He was as unsuspicious of sordid motives, after seventy years' contact with the world, as Elizabeth herself. But his world had been a narrow one; a sleepy hollow, a round of dozy virtues, and small fretful sins. Of the great iniquity so near at hand, his knowledge of life had given him no premonition.

An hour later, that same evening, under the jasmine bower at the end of the garden, but faintly lifted from darkness by the stream of lamplight out of the open drawing-room window, Colonel Wybrowe definitely asked Elizabeth to be his wife.

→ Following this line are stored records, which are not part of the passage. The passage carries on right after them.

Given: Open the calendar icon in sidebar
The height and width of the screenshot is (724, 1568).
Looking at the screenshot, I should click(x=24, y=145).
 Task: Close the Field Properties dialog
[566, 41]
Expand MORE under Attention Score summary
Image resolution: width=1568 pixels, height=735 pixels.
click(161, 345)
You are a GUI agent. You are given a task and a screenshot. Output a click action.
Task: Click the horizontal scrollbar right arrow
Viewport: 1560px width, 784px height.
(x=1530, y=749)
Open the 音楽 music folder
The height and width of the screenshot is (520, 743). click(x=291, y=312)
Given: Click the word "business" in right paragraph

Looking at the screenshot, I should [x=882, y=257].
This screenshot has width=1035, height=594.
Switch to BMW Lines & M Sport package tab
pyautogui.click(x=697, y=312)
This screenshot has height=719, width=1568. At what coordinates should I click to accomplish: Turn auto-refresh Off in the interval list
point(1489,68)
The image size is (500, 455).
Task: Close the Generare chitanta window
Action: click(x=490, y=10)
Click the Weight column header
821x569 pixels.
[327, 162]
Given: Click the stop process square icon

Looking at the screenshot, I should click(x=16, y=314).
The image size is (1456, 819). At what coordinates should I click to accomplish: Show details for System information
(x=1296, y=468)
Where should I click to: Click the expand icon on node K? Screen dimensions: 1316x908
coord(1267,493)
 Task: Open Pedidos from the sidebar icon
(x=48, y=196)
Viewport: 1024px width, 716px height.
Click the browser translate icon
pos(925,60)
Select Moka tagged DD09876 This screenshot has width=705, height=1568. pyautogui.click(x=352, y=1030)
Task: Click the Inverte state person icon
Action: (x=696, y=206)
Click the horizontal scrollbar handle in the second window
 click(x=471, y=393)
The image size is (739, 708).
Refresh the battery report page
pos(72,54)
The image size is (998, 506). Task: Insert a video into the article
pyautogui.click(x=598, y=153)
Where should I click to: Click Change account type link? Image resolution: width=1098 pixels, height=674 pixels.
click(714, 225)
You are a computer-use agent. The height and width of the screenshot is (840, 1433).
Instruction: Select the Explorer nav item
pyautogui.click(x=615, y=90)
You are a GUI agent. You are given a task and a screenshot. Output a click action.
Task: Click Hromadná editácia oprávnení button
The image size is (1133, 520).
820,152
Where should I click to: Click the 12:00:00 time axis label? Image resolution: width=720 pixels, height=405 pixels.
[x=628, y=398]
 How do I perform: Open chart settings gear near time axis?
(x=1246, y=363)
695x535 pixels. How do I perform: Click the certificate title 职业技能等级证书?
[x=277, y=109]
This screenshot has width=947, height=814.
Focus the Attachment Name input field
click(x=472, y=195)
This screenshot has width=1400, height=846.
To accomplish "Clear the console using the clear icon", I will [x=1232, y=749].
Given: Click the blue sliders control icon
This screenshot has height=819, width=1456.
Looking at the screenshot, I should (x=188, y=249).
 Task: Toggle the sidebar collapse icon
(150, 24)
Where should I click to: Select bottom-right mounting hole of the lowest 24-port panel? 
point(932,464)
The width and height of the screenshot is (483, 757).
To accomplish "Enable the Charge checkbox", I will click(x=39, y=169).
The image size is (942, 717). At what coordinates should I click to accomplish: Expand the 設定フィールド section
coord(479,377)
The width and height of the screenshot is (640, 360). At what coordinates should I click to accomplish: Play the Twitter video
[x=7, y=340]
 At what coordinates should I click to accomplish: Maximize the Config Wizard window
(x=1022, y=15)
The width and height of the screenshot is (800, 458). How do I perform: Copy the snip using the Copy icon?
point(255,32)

"Are you sure you are not mistaken?" she said, in a low, hesitating voice. "I have heard that men so often are. If you had met me in London—if you could compare me with many other girls—girls in society, who know all the things of which I am so ignorant—perhaps you would change your mind. You might see me then with different eyes."

"I shall never see you otherwise than as I do now, Elizabeth"—he, too, dropped his voice to almost a whisper. "You are awfully sweet and clever, and there is no girl in London, I am sure, to compare with you; no other girl I have ever seen that I would marry. You're not narrow-minded, and all that. You understand me, and will make allowances; you won't expect to find me a model of all the virtues—will you?"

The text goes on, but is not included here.